> Directive
Please render the listing below as a JSON list of strings, one string per line, leaving out any blank lines.

# Given data start

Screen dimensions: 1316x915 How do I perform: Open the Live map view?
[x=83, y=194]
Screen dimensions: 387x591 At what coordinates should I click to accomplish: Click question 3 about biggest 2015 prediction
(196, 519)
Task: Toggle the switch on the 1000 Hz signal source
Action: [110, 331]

# Given data end

> Complete answer
[
  "Screen dimensions: 1316x915 How do I perform: Open the Live map view?",
  "[x=83, y=194]",
  "Screen dimensions: 387x591 At what coordinates should I click to accomplish: Click question 3 about biggest 2015 prediction",
  "(196, 519)",
  "Task: Toggle the switch on the 1000 Hz signal source",
  "Action: [110, 331]"
]